> _Goal of the exercise_
Update the material below by changing every "info icon" to "information icon" and leaving everything else as it is.

> _Records to use_
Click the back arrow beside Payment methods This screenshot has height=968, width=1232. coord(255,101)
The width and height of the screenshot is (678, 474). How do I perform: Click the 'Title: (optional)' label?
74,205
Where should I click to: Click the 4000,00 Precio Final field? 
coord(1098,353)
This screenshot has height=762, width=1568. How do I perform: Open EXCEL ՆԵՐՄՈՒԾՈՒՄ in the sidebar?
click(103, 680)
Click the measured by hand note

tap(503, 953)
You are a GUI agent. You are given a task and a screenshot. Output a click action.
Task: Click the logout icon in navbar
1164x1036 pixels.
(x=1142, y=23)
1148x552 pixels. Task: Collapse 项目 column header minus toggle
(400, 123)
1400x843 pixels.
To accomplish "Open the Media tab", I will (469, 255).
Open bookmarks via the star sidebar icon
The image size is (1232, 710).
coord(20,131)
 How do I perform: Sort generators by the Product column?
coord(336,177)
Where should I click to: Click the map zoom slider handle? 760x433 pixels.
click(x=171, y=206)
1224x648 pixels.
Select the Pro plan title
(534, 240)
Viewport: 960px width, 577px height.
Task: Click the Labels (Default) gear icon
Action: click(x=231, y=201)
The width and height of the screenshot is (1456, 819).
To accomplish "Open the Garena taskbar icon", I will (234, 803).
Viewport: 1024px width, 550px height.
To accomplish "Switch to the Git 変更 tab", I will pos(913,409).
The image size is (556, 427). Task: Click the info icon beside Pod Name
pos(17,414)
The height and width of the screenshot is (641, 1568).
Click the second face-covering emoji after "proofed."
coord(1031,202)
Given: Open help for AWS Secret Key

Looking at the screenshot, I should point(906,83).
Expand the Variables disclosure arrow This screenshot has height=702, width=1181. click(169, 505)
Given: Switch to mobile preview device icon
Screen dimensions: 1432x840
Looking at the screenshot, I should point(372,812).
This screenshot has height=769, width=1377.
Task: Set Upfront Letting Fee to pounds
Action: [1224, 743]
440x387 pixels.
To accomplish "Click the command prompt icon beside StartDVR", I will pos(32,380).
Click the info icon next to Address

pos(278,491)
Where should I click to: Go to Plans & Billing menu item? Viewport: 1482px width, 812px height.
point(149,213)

> _Task result_
Click the back arrow beside Payment methods This screenshot has height=968, width=1232. coord(255,101)
The width and height of the screenshot is (678, 474). How do I perform: Click the 'Title: (optional)' label?
74,205
Where should I click to: Click the 4000,00 Precio Final field? 
coord(1098,353)
This screenshot has height=762, width=1568. How do I perform: Open EXCEL ՆԵՐՄՈՒԾՈՒՄ in the sidebar?
click(103, 680)
Click the measured by hand note

tap(503, 953)
You are a GUI agent. You are given a task and a screenshot. Output a click action.
Task: Click the logout icon in navbar
1164x1036 pixels.
(x=1142, y=23)
1148x552 pixels. Task: Collapse 项目 column header minus toggle
(400, 123)
1400x843 pixels.
To accomplish "Open the Media tab", I will (469, 255).
Open bookmarks via the star sidebar icon
The image size is (1232, 710).
coord(20,131)
 How do I perform: Sort generators by the Product column?
coord(336,177)
Where should I click to: Click the map zoom slider handle? 760x433 pixels.
click(x=171, y=206)
1224x648 pixels.
Select the Pro plan title
(534, 240)
Viewport: 960px width, 577px height.
Task: Click the Labels (Default) gear icon
Action: click(x=231, y=201)
The width and height of the screenshot is (1456, 819).
To accomplish "Open the Garena taskbar icon", I will (234, 803).
Viewport: 1024px width, 550px height.
To accomplish "Switch to the Git 変更 tab", I will pos(913,409).
The image size is (556, 427). Task: Click the information icon beside Pod Name
pos(17,414)
The height and width of the screenshot is (641, 1568).
Click the second face-covering emoji after "proofed."
coord(1031,202)
Given: Open help for AWS Secret Key

Looking at the screenshot, I should point(906,83).
Expand the Variables disclosure arrow This screenshot has height=702, width=1181. click(169, 505)
Given: Switch to mobile preview device icon
Screen dimensions: 1432x840
Looking at the screenshot, I should point(372,812).
This screenshot has height=769, width=1377.
Task: Set Upfront Letting Fee to pounds
Action: [1224, 743]
440x387 pixels.
To accomplish "Click the command prompt icon beside StartDVR", I will pos(32,380).
Click the information icon next to Address

pos(278,491)
Where should I click to: Go to Plans & Billing menu item? Viewport: 1482px width, 812px height.
point(149,213)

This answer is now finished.